# [Provided material]
============
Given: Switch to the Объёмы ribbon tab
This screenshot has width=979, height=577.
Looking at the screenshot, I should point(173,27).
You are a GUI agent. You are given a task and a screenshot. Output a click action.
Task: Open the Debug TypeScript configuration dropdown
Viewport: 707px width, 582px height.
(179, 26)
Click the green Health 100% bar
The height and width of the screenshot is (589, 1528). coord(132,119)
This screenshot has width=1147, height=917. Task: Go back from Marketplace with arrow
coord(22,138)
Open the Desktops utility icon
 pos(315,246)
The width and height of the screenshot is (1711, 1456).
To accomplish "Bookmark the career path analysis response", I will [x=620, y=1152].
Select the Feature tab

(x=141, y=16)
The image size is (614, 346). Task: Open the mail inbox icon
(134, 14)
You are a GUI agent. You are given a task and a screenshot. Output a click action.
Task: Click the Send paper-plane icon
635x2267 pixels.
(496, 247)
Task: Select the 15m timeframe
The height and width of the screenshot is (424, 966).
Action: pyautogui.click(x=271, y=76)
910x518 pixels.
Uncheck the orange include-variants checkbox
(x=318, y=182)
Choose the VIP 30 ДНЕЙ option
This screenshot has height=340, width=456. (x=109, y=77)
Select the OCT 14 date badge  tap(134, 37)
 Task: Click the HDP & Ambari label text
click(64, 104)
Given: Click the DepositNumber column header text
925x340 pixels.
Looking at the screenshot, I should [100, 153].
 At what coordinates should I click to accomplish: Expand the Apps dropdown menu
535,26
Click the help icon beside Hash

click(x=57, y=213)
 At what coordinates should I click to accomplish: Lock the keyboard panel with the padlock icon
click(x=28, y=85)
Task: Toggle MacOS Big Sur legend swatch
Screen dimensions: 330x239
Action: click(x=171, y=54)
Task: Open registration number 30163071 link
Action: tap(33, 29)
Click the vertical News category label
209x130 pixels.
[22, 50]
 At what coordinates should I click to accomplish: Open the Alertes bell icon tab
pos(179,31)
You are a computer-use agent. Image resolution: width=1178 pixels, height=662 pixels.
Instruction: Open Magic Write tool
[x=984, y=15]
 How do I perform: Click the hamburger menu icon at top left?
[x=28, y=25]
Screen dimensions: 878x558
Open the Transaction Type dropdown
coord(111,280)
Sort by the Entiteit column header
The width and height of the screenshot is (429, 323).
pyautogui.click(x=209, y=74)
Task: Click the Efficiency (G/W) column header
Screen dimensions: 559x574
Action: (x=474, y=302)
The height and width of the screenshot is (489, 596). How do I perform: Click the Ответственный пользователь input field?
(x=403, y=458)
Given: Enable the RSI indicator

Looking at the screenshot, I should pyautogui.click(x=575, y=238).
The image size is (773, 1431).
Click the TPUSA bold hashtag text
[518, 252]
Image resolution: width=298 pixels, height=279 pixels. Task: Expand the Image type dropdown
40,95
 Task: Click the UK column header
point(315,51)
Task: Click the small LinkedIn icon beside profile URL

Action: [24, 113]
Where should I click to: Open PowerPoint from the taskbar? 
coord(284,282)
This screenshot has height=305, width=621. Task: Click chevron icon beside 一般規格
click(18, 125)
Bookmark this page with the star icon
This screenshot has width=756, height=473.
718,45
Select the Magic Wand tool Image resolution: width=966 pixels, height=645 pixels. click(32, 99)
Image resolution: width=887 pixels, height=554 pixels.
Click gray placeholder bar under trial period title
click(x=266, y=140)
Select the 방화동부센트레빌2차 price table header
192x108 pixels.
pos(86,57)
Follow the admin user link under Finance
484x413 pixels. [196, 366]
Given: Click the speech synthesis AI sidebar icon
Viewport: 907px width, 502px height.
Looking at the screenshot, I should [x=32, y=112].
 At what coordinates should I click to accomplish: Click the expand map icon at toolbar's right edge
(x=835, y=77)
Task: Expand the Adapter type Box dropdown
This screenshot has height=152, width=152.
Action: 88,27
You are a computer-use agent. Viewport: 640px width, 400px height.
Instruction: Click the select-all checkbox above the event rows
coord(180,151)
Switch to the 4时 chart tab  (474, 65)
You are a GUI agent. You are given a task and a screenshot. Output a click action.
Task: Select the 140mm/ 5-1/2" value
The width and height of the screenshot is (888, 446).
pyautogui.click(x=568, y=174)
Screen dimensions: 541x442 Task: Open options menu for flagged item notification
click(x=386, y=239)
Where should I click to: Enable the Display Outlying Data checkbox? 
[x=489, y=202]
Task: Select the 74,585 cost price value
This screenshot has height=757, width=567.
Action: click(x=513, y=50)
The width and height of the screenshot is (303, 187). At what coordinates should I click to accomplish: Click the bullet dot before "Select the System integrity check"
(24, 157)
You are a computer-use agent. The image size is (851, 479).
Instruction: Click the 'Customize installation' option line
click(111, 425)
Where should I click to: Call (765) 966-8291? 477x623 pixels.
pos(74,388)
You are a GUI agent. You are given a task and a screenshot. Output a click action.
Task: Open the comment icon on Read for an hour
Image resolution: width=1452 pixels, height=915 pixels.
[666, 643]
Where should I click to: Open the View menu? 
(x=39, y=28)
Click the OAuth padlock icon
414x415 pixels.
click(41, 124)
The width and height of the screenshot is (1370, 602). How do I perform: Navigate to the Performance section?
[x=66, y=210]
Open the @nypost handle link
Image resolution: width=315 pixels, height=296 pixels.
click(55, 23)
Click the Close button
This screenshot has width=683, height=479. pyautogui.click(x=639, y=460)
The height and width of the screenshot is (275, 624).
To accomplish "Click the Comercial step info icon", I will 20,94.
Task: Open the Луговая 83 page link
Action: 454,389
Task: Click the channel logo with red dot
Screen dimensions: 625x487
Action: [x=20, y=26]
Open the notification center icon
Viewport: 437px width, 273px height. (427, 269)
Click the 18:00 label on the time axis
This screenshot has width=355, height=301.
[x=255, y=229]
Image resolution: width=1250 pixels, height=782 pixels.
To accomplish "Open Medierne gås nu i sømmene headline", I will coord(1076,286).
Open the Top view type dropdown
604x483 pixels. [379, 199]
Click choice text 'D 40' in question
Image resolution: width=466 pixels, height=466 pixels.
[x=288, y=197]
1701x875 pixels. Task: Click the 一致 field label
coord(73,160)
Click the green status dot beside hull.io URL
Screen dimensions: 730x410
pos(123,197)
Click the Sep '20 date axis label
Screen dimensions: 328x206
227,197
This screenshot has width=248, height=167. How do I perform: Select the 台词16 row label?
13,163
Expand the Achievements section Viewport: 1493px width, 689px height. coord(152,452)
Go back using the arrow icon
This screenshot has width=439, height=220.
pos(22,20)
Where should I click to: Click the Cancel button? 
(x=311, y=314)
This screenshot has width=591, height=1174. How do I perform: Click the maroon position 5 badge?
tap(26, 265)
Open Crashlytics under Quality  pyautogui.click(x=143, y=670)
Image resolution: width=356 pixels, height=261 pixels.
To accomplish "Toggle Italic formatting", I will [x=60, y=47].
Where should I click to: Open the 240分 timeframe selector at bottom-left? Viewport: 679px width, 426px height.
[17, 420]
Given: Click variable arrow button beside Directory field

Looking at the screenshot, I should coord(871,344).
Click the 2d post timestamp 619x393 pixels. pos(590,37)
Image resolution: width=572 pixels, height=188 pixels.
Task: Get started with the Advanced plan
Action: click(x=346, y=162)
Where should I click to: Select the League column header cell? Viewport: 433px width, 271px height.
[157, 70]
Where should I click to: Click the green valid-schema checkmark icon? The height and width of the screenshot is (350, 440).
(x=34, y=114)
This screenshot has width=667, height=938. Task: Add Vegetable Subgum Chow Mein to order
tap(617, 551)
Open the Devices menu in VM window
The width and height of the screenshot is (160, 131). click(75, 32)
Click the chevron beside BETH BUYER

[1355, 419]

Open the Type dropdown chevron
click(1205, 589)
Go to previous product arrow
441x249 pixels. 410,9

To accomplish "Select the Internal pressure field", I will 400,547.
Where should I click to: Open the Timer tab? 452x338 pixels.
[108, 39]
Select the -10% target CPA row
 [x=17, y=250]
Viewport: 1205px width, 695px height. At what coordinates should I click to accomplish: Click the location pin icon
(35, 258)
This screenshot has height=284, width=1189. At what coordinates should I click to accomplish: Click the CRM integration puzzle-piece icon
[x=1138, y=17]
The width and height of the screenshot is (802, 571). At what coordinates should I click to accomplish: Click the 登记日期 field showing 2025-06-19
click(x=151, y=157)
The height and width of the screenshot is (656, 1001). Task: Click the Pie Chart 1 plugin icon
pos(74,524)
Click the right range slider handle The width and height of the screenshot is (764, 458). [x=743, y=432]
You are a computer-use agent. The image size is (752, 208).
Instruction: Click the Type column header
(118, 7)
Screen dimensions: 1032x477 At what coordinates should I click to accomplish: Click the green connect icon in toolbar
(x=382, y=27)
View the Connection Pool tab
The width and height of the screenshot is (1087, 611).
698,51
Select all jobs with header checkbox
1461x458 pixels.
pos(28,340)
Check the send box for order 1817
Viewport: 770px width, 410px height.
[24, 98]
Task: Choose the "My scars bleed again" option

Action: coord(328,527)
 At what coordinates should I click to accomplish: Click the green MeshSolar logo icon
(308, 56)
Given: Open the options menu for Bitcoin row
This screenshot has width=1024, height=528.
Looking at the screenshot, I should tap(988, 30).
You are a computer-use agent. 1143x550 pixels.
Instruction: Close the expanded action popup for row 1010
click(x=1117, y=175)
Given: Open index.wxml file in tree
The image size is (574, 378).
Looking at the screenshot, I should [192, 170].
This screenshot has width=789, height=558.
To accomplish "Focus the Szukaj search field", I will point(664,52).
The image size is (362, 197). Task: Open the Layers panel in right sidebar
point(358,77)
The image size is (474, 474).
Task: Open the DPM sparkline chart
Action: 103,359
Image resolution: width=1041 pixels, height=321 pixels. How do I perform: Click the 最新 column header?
============
The answer must consist of every line above that holds the string "computer", copied exactly.

You are a computer-use agent. Image resolution: width=1178 pixels, height=662 pixels.
You are a computer-use agent. Viewport: 640px width, 400px height.
You are a computer-use agent. The image size is (851, 479).
You are a computer-use agent. The image size is (752, 208).
You are a computer-use agent. 1143x550 pixels.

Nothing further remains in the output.